THE West Australian Football Commission expects to sign the naming rights to Subiaco Oval within the next 12 months.

Committed to attracting greater revenues, the commission last month started official talks with its two clubs, West Coast Eagles and Fremantle Football Club, to address the issue of annual royalty payments.

According to WAFC chief executive officer Wayne Bradshaw, selling the naming rights to the stadium, for a minimum of $5 million, would significantly help the commission’s goal of reducing its debt.

“We have $34 million owing on the oval. We are looking to reduce the debt by half in the next five years,” Mr Bradshaw said.

The State Government contributes $1.5 million in annual payments while the WAFC pays about $2.8 million, largely interest payments.

Mr Bradshaw said the organisation was in discussion with a number of potential sponsors and the City of Subiaco.

The City of Subiaco refused permission for external signage on Subiaco Oval when Crazy John’s recently offered the WAFC $5.5 million for naming rights to the facility.

“Crazy Johns is no longer interested and we are now looking for new sponsors. The council was an impediment but we are in discussions and we are looking to proceed,” Mr Bradshaw said.

The commission also is looking to secure a deal with the football clubs whereby a fixed price system is implemented rather than the current percentage-of-profit arrangement.

“Eighty per cent of West Coast’s profit comes to the commission and they pay rent,” he said.

“Fremantle will pay 80 per cent of profits in 2005 but they are paying rent.  We are in discussions so that we have a fixed revenue stream.”

WCE chief executive Trevor Nisbett said he was keen to have a fixed payment system.

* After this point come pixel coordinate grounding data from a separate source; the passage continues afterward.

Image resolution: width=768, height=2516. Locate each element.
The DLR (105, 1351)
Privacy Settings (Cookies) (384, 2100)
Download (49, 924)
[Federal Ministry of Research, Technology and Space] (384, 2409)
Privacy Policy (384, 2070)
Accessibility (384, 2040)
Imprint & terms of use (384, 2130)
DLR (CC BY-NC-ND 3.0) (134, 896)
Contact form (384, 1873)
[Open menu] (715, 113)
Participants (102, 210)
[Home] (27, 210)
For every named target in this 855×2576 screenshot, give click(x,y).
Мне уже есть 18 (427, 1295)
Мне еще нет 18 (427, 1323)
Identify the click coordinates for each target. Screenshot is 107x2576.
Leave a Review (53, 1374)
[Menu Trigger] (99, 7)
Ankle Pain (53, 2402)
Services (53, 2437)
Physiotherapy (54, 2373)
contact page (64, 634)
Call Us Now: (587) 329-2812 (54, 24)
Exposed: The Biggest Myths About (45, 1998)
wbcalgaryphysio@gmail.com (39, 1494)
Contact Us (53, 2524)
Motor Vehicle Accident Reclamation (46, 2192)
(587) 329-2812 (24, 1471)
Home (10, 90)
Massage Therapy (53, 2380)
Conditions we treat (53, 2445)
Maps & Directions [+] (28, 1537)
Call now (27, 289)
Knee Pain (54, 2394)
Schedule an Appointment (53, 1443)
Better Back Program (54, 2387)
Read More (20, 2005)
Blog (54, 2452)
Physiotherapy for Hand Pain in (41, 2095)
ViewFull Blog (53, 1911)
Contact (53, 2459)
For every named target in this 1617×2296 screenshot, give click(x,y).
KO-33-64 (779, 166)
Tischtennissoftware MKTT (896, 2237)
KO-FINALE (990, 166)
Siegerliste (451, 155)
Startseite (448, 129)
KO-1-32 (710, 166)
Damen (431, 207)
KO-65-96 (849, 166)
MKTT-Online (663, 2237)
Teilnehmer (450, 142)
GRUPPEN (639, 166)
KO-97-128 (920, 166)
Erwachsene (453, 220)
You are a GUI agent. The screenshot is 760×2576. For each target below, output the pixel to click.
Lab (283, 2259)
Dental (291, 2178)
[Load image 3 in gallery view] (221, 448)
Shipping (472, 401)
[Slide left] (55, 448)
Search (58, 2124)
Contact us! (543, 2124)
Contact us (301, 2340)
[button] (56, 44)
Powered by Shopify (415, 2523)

 “If we have a surplus of $2.7 million about $2 million of that goes to the commission, plus we pay rent, which is in excess of $2.5 million a year,” he said.

“We would like a sum we could pay on an annual basis that includes rent and that would lower the amount we have to pay. By having a fixed cost it gives us an incentive to make money for the club.

“It is important to us because if you’re competing with 15 other clubs such as Collingwood, which has a capacity to make $2 million, and Essendon with $2 million a year, they can buy the best coaches and they can go to Queensland for a four-day training stint.”

FFC chief executive Cameron Schwab was undecided on what structure would best suit the club.

“Once we have a better understanding of the profitability of the football club we will be able to decide that. It is very early days for us yet and we don’t know how far profits could go,” he told WA Business News.